Political topics are not my focus, however, I recently read with great interest a op-ed piece, Winds of Change? by The New York Times Op-Ed Columnist THOMAS L. FRIEDMAN that drew me in and so I’m sharing it with my blog readers for better or worse. He wrote on June 13th, 2009 that “something is going on in the Middle East today that is very new.” And …”four historical forces have come together to crack open this ossified region.”
Mr. Friedman lists as the first force: the diffusion of technology.
The Internet, blogs, YouTube and text messaging via cell phones, particularly among the young — 70 percent of Iranians are under 30 — is giving Middle Easterners cheap tools to communicate horizontally, to mobilize politically and to criticize their leaders acerbically, outside of state control. It is also enabling them to monitor vote-rigging by posting observers with cell phone cameras.
I knew something had changed when I sat down for coffee on Hamra Street in Beirut last week with my 80-year-old friend and mentor, Kemal Salibi, one of Lebanon’s greatest historians, and he told me about his Facebook group!

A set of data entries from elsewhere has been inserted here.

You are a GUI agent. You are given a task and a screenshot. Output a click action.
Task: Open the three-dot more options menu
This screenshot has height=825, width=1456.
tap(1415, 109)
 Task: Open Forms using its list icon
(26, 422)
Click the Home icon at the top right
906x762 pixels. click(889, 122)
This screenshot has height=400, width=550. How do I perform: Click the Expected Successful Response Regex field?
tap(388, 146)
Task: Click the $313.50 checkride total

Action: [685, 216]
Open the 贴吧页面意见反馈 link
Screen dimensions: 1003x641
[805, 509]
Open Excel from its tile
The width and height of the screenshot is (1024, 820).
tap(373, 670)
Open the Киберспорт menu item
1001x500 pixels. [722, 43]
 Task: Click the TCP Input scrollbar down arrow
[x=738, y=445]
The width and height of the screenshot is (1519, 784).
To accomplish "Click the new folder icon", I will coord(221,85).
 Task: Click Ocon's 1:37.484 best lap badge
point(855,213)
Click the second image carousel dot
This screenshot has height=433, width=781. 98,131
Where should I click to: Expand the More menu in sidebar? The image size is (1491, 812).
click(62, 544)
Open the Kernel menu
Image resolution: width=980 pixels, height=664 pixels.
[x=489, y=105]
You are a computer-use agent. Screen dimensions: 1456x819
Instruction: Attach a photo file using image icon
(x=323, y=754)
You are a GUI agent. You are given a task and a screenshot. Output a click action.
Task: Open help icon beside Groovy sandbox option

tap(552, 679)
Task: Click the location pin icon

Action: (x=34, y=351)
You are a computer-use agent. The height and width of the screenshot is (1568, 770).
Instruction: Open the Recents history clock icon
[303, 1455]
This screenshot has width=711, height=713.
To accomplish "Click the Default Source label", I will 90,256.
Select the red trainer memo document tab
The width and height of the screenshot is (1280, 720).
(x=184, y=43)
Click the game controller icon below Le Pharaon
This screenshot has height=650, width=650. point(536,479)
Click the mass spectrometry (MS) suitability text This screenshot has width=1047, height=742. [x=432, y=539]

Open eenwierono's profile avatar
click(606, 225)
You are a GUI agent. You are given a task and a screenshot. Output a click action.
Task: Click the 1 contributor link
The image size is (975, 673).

The evening of Lebanon’s election, I went to the Beirut home of Saad Hariri, the leader of the March 14 coalition, to interview him. In a big living room, he had a gigantic wall-size television broadcasting the results. And alongside the main TV were 16 smaller flat-screen TVs with electronic maps of Lebanon. Hariri’s own election experts were working on laptops and breaking down every vote from every religious community, village by village, and projecting them on the screens.
Wow. That’s powerful.
Daily photos, like these, posted on WordPress blog Tehran 24 show life in Tehran up close. These are not your ordinary media photos. They tell a story that only the independent photo journalist can tell. And the Internet is making it possible.
In addition to what is happening in the Middle East, here are a few more examples that I know of where technology and the Internet are changing our world. (of course there are dozens more….)
It’s a small world after all.
I was told by a friend of mine after he returned from a writing assignment in a rural village in India that the country has invested in wireless towers everywhere; even poor cotton farmers were carrying cell phones. I imagine this technology is improving their quality of life by giving them access to services that would not otherwise reach them. Mobile cell technology is one step from Internet access.
The Internet is enabling free speech for those who have none, and despite extreme consequences, bloggers continue to publish. As of April 2009, there were 21 online journalists in jail in Cuba. Independent journalists in Cuba (or dissidents as they are often referred to by the government) using the Internet to disseminate their communications are apparently scaring the hell out of the dictatorship.
I think back to how the first televised presidential debate changed forever the way Americans view and elect our presidents. More recently, the Obama campaign used social media to push its message. Although it was more of a substitute for a direct mail campaign (with some exceptions), I believe politicians can no longer run a campaign without it, at least not until the next thing comes along. Hopefully the next presidential election will use social media for more dialogue and debate, rather than just a medium to push a message.
The expansion of online social tools here in America and around the world is facilitating the renewal and extension of friendships on Facebook, establishing boundary less business relationships on Linkedin, and getting first on the scene news from Twitterers. That’s the good news.
The bad news is that that the Internet is also enabling criminal activity and other dubious enterprises, but over all, I look forward to hearing more stories of how technology and the Internet is empowering and connecting our world for good.